[Date Prev][Date Next][Thread Prev][Thread Next][Date Index][Thread Index]

Re: [Xen-devel] Prototype Code Review Dashboards (input required)



Daniel, (added Jan - search for @Jan)

thanks for the feedback

> On 2 Mar 2016, at 22:45, Daniel Izquierdo <dizquierdo@xxxxxxxxxxxx> wrote:
> 
> On 01/03/16 18:04, Lars Kurth wrote:
>> Daniel, Jesus,
>> 
>> I am going to break my comments down into different sections to make this 
>> more consumable. Let's focus on the A1-A3 use-cases in this mail.
>> 
>> First I wanted to start of with some questions about definitions, as I am 
>> seeing some discrepancies in some of the data shown and am trying to 
>> understand exactly what the data means, and then have a look at the 
>> individual sections.
>> 
>> General, to the Xen-A1.A2.A3 dash board
>> - I played with some filters and noticed some oddities, e.g. if I filter on 
>> "merged: 0" all views change as expected
>> - If I filter on "merged: 1", a lot of widgets show no data. Is this showing 
>> that there is an issue with the data somewhere?
>> - I see similar issues with other filters, e.g. 'emailtype: "patch"'
> 
> In order to bring some context to the dataset, ElasticSearch was initially 
> used for parsing Apache logs. That means that data should be formatted as 'a 
> row = an event'.
> 
> In this dataset there are several events that are defined by the field 
> 'EmailType'. 'patchserie', 'patch', 'comment', 'flag'. And then, depending on 
> that 'EmailType', each of the columns may have some meaning or some other.

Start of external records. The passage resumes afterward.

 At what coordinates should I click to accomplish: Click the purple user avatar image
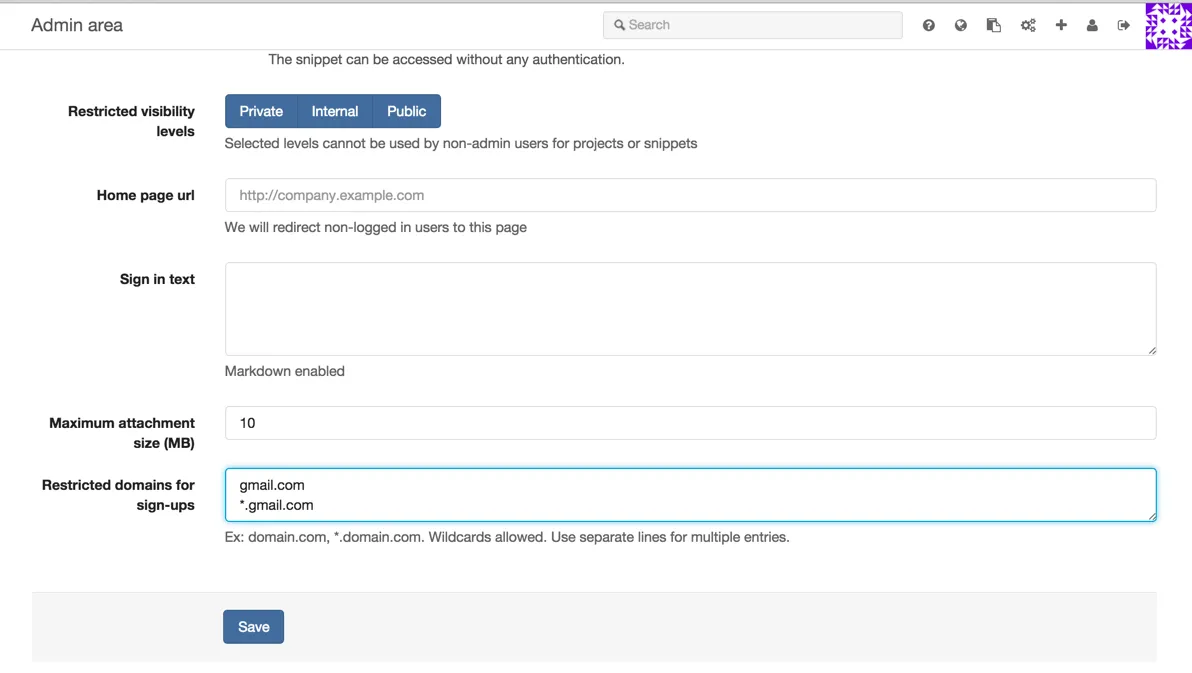(x=1168, y=25)

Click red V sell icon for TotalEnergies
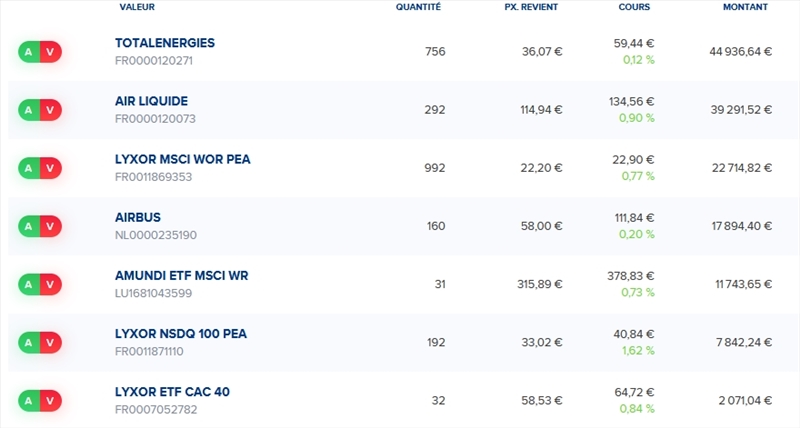50,52
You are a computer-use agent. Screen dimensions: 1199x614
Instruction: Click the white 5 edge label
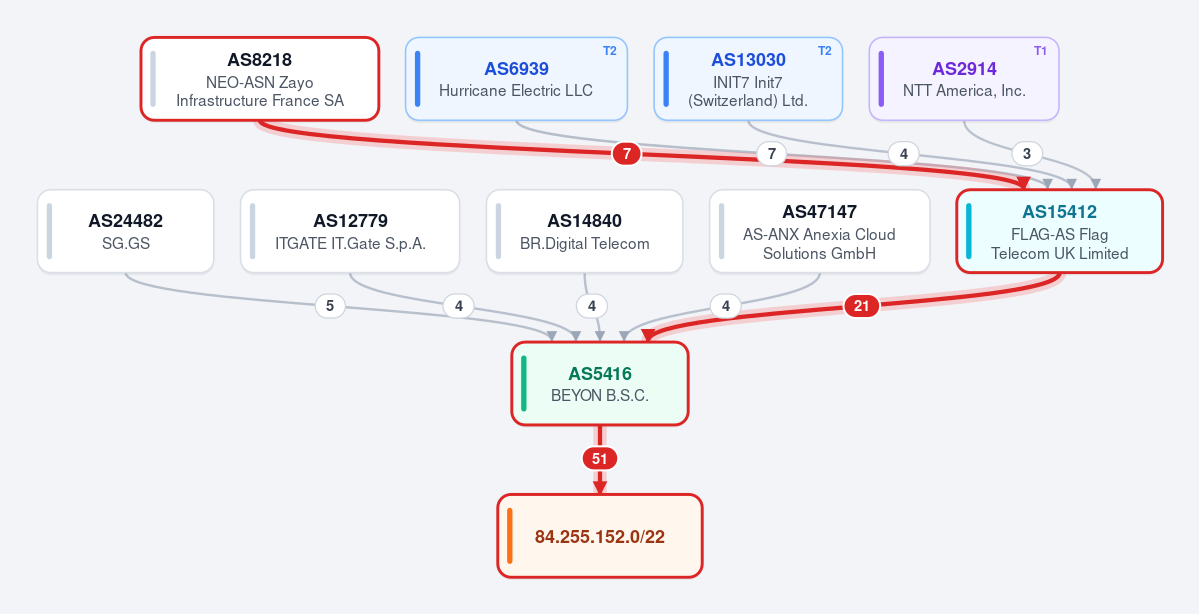[x=330, y=306]
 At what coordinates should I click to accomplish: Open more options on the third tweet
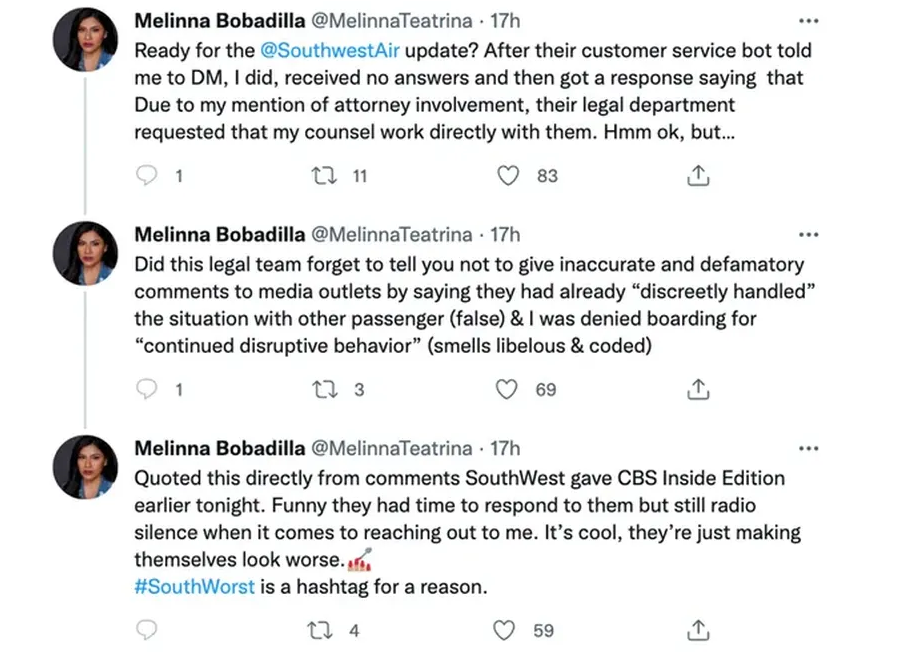point(809,449)
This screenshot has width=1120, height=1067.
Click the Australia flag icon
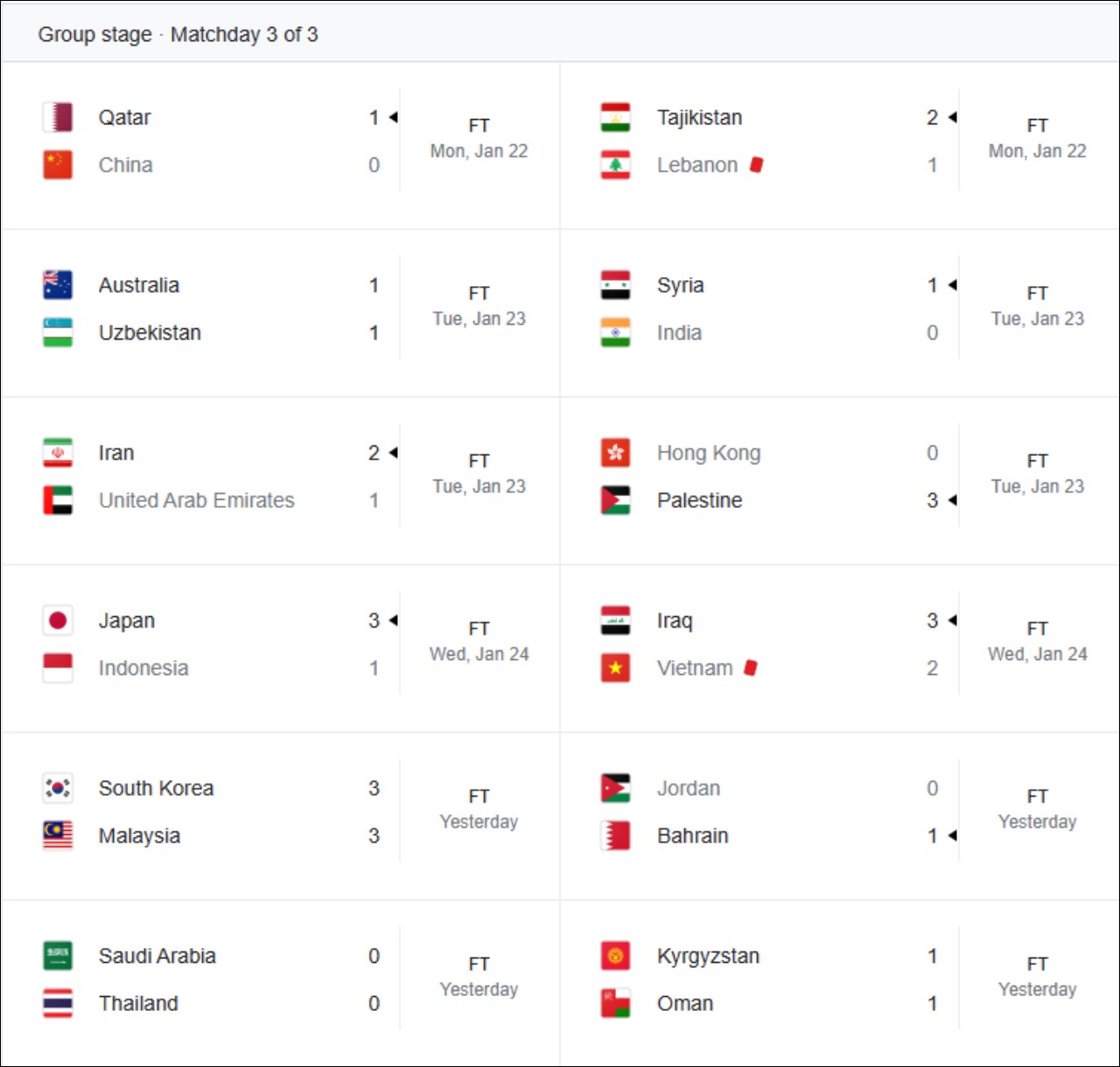(x=58, y=285)
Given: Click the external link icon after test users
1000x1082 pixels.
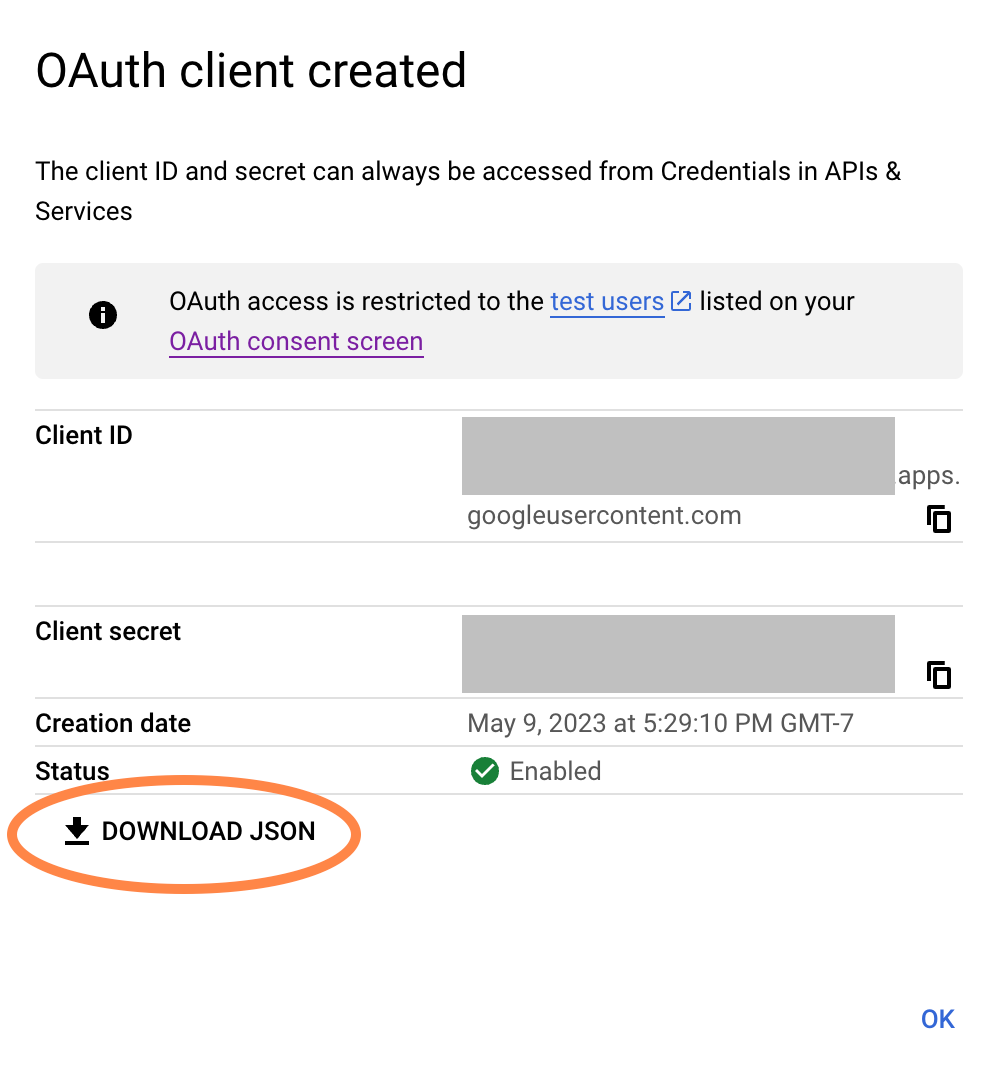Looking at the screenshot, I should (682, 299).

That makes sense and is quite important background information and different 
from the original. I think for people to be able to build sophisticated search 
queries - once we have finalised all the fields - we should probably document 
this and the exact meaning of fields (also see below). I was thinking - and I 
volunteer - to put together an extra view that acts like a legend. With the 
editable version of the dashboard, that should be easy to do.

I think we either
- need to look at the panels and come up with some cleaner and clearer 
terminology 
- or, split the panels and make sure that only views which refer  
let me think about it and make a proposal.

> This structure uses the 'EmailType' as the central key where the rest of the 
> columns provide extra syntax. For instance, post_ack_comment field only makes 
> sense for the EmailType:comment.

Now I understand.

> Coming back to the comments:
> 
> There are fields that apply only to specific type of events. In the case of 
> 'merge' this applies only in the case of patches. merge:1 would filter 
> patches that are merged (so the rest of the information is literally removed 
> as they are not merged). If we filter by merge:0, these are the rest of the 
> information (even including flags).

OK. I think this is very confusing because when you look at the tables at the 3 
tables at the bottom, all of them show the same fields. And the default for an 
undefined field seems to be 0. Is there any way to make sure that undefined 
fields are set to na or -1 or similar. That would make things clearer. 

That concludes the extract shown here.